Global Reach: Area Manufacturers Reach Outward And Inward

Products made in the Wilmington area are turning up all over the country – even the world.

The lower Cape Fear region isn’t known as a manufacturing hub, but the number of such companies is growing, as is their market reach and advocacy.

Take PaperFoam, for example. In 2007, the Netherlands-based packaging company established a plant in Leland to serve a large client in Pender County. After years of slow growth, in 2020 PaperFoam took a big gamble, making a major investment in a larger plant across the river in Wilmington to produce its injection-molded paper packaging (read more about the company’s products in this issue’s MADE feature here).

“Injection molding is usually plastic, but our [process] injects a mixture of paper, potato starch and some cellulose. Ours is biodegradable, compostable and recyclable with other paper items within eight weeks,” said Malcolm Ford, PaperFoam’s global chief operations officer. “We started with this material 25 years ago in Europe and built a strong business in Europe and the Far East,” Ford continued, noting that PaperFoam has plants in the Netherlands, the Czech Republic and Malaysia. “Only recently has the U.S. begun to catch up with sustainability. We’re still on a journey of education.”

Realizing that U.S. demand for their sustainable packaging products might be taking off as more American companies took sustainability responsibilities seriously, Ford scouted larger facilities in the area, settling on a much larger space along Wilmington’s U.S. 421 corridor that the company now occupies. “We went from a 20,000-square-foot unit in Leland where we had 30 machines to a brand-new facility in Wilmington with 101,000 square feet of space,” he said. “We have infrastructure in place for over 102 machines. That’s our commitment to the future and to the product. We put our money where our mouth is.”

And speaking of mouths, because it’s made mostly of potato starch, PaperFoam can be recycled in an unusual way: as animal feed.   “Starch is the mainstay of quite a number of foodstuffs,” Ford said. “We’re not selling this yet in the United States, but in Europe we’re selling waste to pig farmers. It has a slightly sweet taste; I occasionally eat our products to demonstrate how digestible it is. It’s that safe.”

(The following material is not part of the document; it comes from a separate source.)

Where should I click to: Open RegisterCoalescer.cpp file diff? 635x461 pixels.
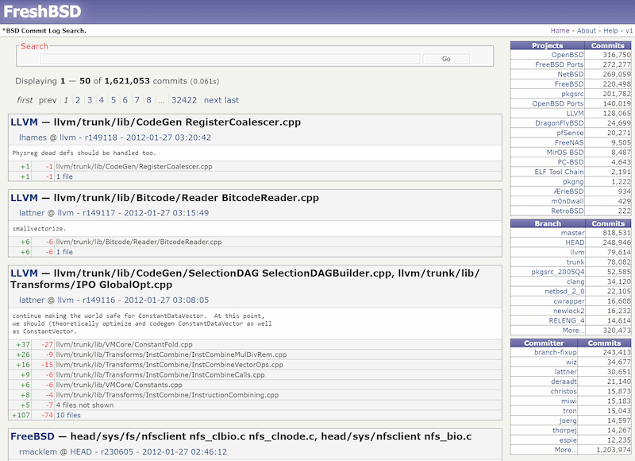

So where can PaperFoam packaging be found? All across the country, Ford said, cushioning everything from medical and dental instruments to a number of products at Walmart to Burt’s Bees personal care products in displays near the cash register. A more recent customer is HelloFresh, which cradles fragile recipe ingredients like eggs in PaperFoam. The packaging is custom-made for each customer, adjusting the shape of each product but using the same process and machinery.  Nine months after overseeing the company’s move into its new facility, Ford says he is seeing PaperFoam’s investment and his business development efforts starting to pay off, with some “huge companies” taking a serious look at its customized packaging materials.